NCHS Board Receives Media Center Annual Report
NCHS Selected As Recipient Of $5,000 Grant
By Alex Haglund
Nashville Community High School Librarian and Media Center Director Leigh Ann Cloud came before the school board at their last regular meeting for the 2017-2018 school year, held on June 25, and gave them her annual report.
In addition to the report helping to keep the board up to date on the media center and the activities and offerings there for students, Cloud also stated that a condition of a per capita grant that the school receives was for the librarian to give a report to the board.
“We received the per capita grant, the $750, which is kind of the normal one,” Cloud said, but she added, “my highlight of the school year is that they brought back the LSTA grant.”
The LSTA (Library Services and Technology Act) grant is competitive and administered through the Illinois State Library System.
While Cloud was pleased to see the grant return, she wasn’t sure NCHS would be a beneficiary, with her stating that this year, the grant was more competitive than normal, because both school and public libraries were lumped together.
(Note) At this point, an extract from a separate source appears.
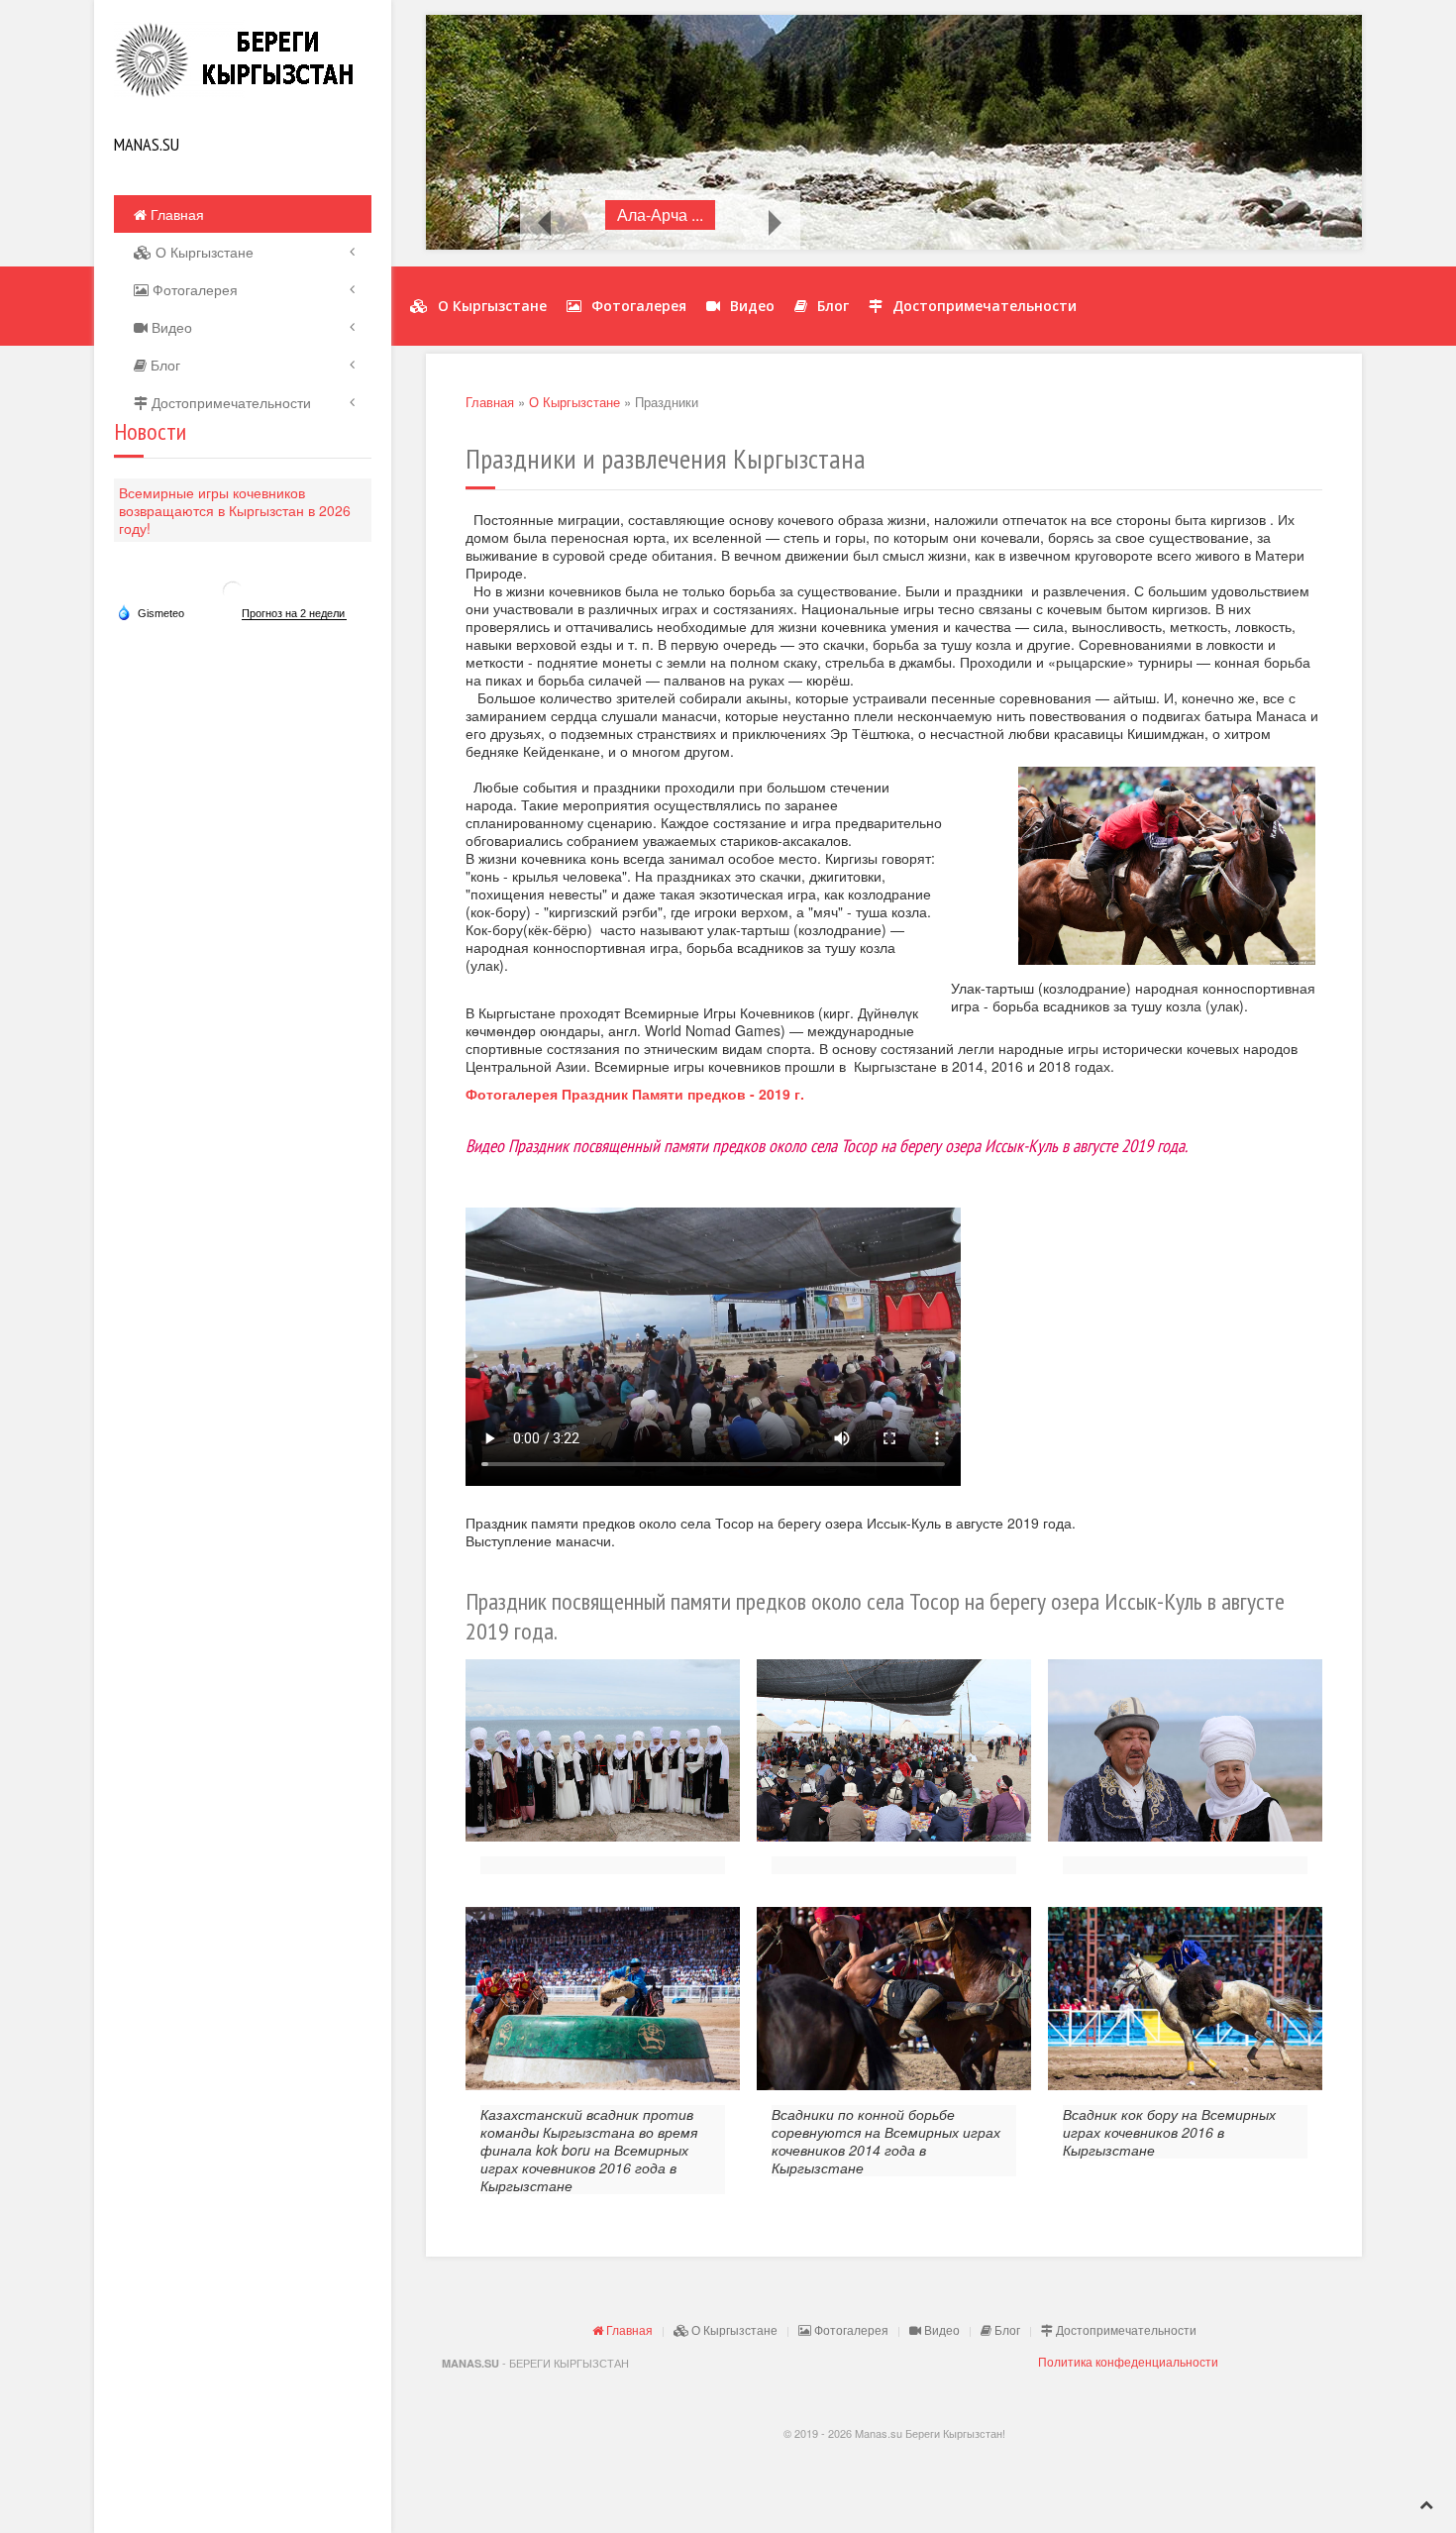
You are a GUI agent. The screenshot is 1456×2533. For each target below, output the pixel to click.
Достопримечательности (229, 402)
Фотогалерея (193, 289)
Despite this, the NCHS Media Center was selected to receive the full grant amount of $4,999.99.
In Media Center Statistics presented to the board by Cloud, checkouts and items borrowed for circulation were both down from previous years.
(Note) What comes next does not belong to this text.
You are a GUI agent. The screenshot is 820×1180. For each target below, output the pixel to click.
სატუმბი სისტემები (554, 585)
The number of added items however, Cloud’s report stated was mainly due to the librarian, herself, only being assigned to the library for three periods a day.

NCHS Media Center Director and Librarian Leigh Ann Cloud speaks to the school board at their meeting on Monday, June 25.
Cloud told the board that there were times in the year that she was concerned that NCHS wouldn’t qualify for certain grants and materials due to the relatively short amount of time she was able to be present at the Media Center.
SRC database searches were down from last school year too. However, student usage of the Opposing Viewpoints Database, a new service which only started in the spring of the 2016-2017 school year was up by a large amount – from 154 sessions last spring to 1,001 through the 2017-2018 school year.
MackinVIA ebooks logins were up greatly as well. During the 2016-2017 school year, there were 90 logins, while in 2017-2018, there were 378.
The Media Center report credited the jumps up in Opposing Viewpoints and MackinVIA usage to encouragement and help from the English Department.
Finally, Cloud presented numbers that were down which were a good thing: student declining numbers of student Chromebook loaners issued and help desk tickets opened.
Cloud said that these numbers were due to less students forgetting their Chromebooks and taking better care of them. Credit for this, she told the board, lies largely with Principal Mark Begando, who she said spoke with and counseled students, particularly new students, on the importance of school preparation.